It isn’t absolutely necessary, as I said before. It has felt convenient, and felt that it could reduce some queries and also some code in the way I have been doing it this far.
Maybe it wasn’t really clear in my original question, or hasn’t been clearly stated in later time, but I don’t try to find document which has empty object in array. Update is going to be for one specific document, which _id
is known. So those examples @Justin gave, are unnecessary, or wouldn’t be used like that.
My document design comes from thought, that document has certain number of badges, which these objects represent. In application empty objects are rendered empty, and when they get content, they automatically render that content. I was thinking that I would have something like count
, and first print outline, and then fill that with how many badges there is, but it felt unnecessary to store extra information to different field, and operate that, when structure of document itself already provides needed information.

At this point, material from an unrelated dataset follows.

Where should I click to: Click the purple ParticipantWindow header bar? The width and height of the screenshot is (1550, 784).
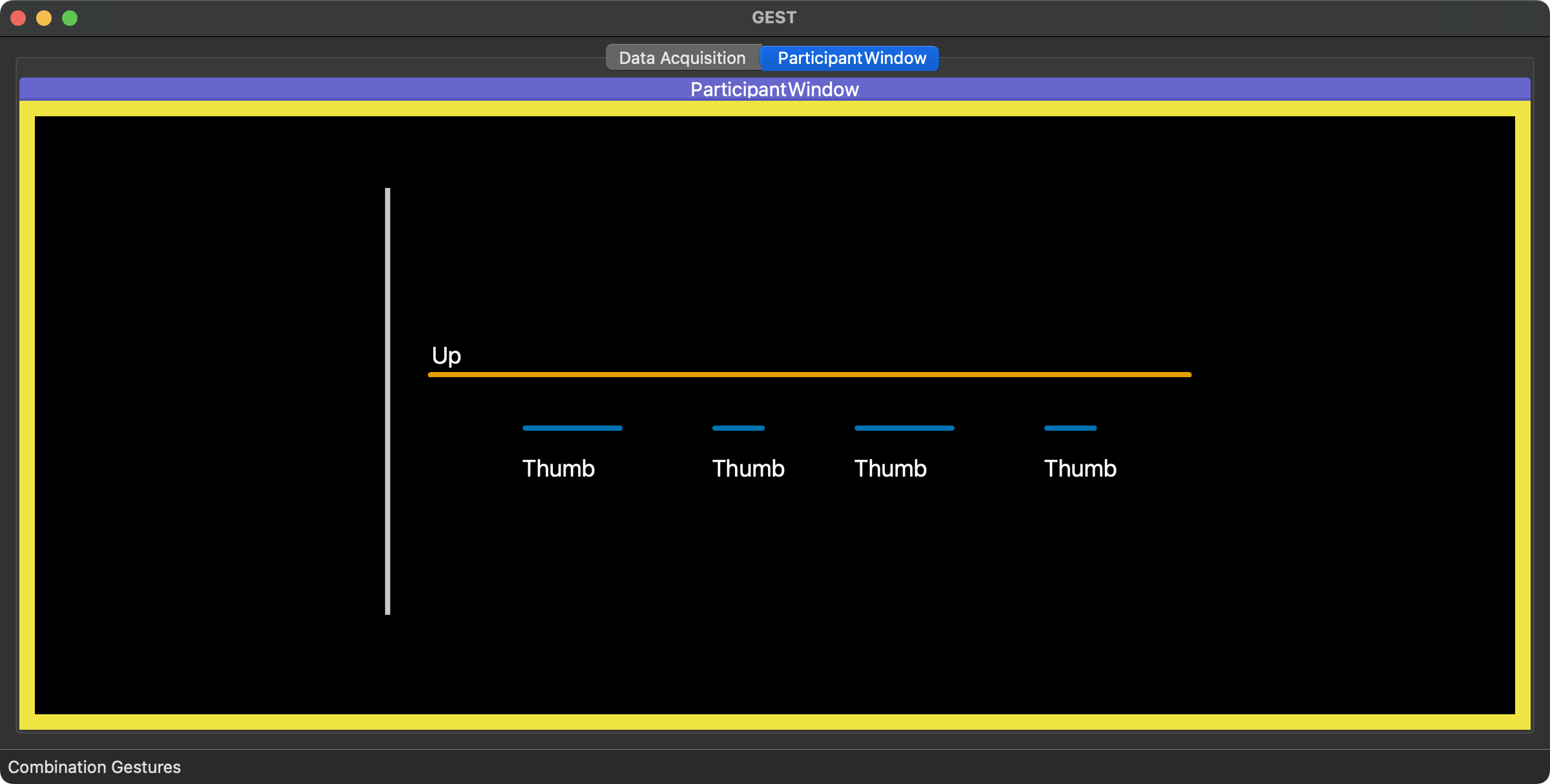[774, 89]
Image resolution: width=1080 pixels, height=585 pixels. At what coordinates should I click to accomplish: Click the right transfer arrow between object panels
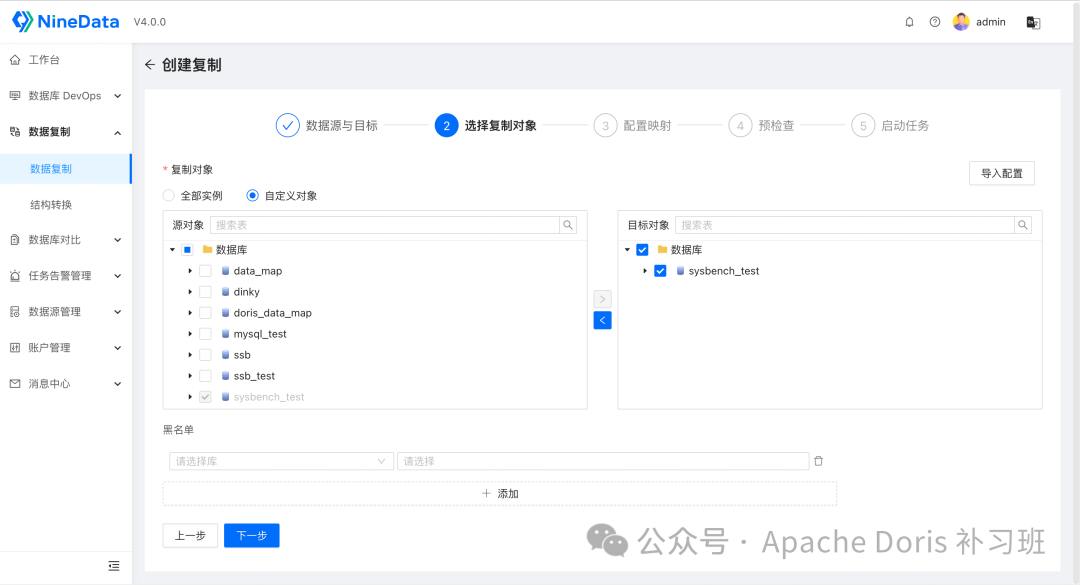(x=602, y=298)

I have also been thinking grouping these badges, and having extra variables for how they are wanted to be grouped felt really difficult. But thought now is that I can create multi dimensional array, which holds objects as they are planned to be rendered, and document structure itself then is used for rendering decisions.
And why it goes like that? Because there could be different layouts in documents. Some could be simple having 10 badges, that are dumbed as is. Others could have like 20 badges, but they are wanted to be grouped in four groups, each holding five badges. Or there could be document which has grouping where first row has only three badges, second one four, third one five… or something other funky groupings.
So, to get those funky groupings work, I came up that empty objects can show what is desired layout. At least currently it feels easier to start thinking how to render those, than having some other structure storing layout information.
And this query I was trying to figure out, was query to add one new badge to specific one document. I was thinking of just manipulating arrayOfObjects
in nodejs code, and then push whole array replacing previous, but it felt wrong, as it would potentially change layout. So wanted to have update to target first empty object in that document, so structure remains always unaltered, and there shouldn’t potentially be race conditions if there would be multiple update operations directed to same document ~same time. This way update succees, if there is empty object, or should fail if there isn’t empty one anymore when MongoDB starts doing update (or well, not fail, but not update anything, which I can then detect in nodejs code, and work around that accordingly).
Of course, I am open for ideas, and curious to hear am I creating something that will shoot me in the leg in long run. Does my explanation give more insight of my design/thought process @Justin & @Robert_Cochran? Any comments or doubts?